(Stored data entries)
_____

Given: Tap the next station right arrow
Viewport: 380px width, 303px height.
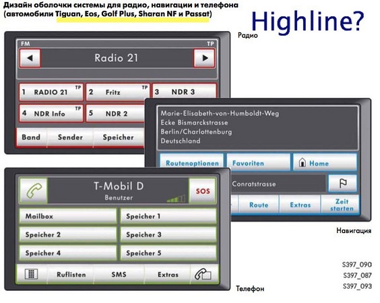Looking at the screenshot, I should (x=204, y=58).
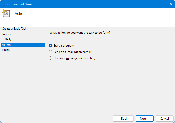This screenshot has width=175, height=123.
Task: Click the 'Display a message (deprecated)' label text
Action: [x=74, y=58]
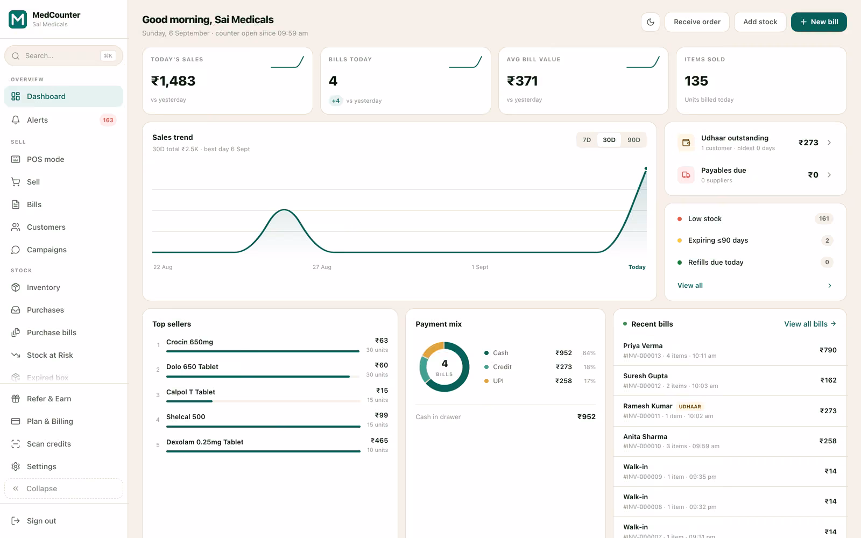The height and width of the screenshot is (538, 861).
Task: Open Customers menu item
Action: 63,227
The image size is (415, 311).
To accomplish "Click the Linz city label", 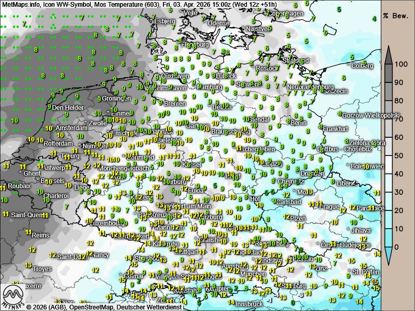I will coord(321,268).
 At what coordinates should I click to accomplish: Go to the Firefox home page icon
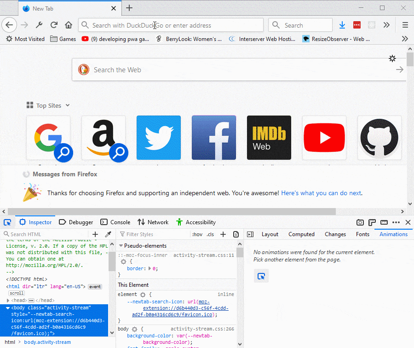click(x=69, y=25)
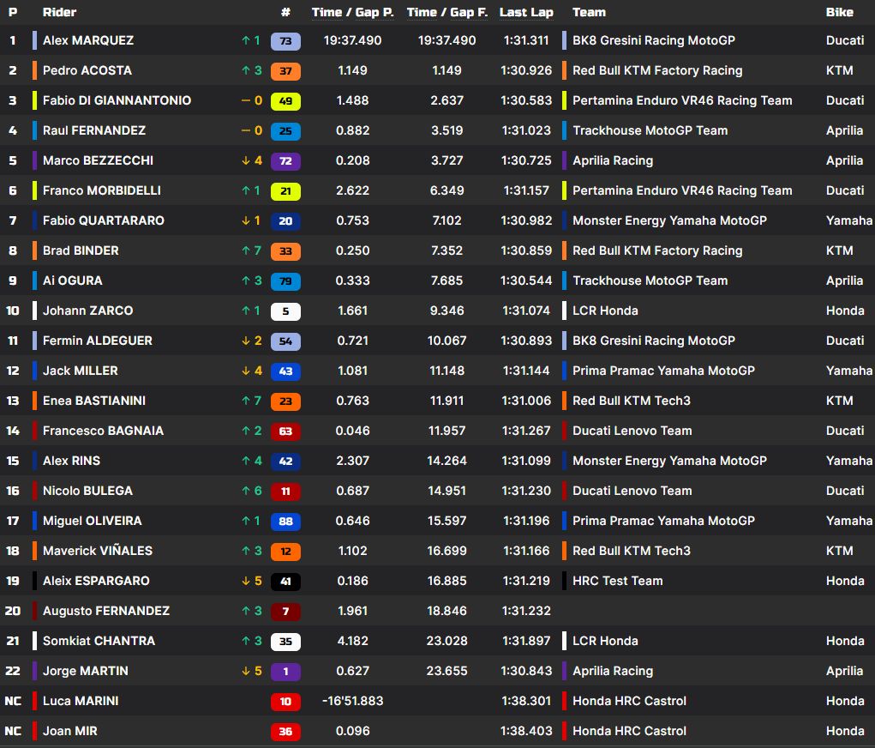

_____

[Requirement]: Each line from the start of the entries through the line with "The image size is (415, 311)." is to be restated exactly, and the pictures are to be skipped.

[Output of the exercise]:
Given: Tap the next station right arrow
Viewport: 380px width, 303px height.
Looking at the screenshot, I should (x=204, y=58).
This screenshot has width=175, height=123.
Task: Click the 'Display a message (deprecated)' label text
Action: [x=74, y=58]
The height and width of the screenshot is (538, 861).
Task: Open Customers menu item
Action: 63,227
The image size is (415, 311).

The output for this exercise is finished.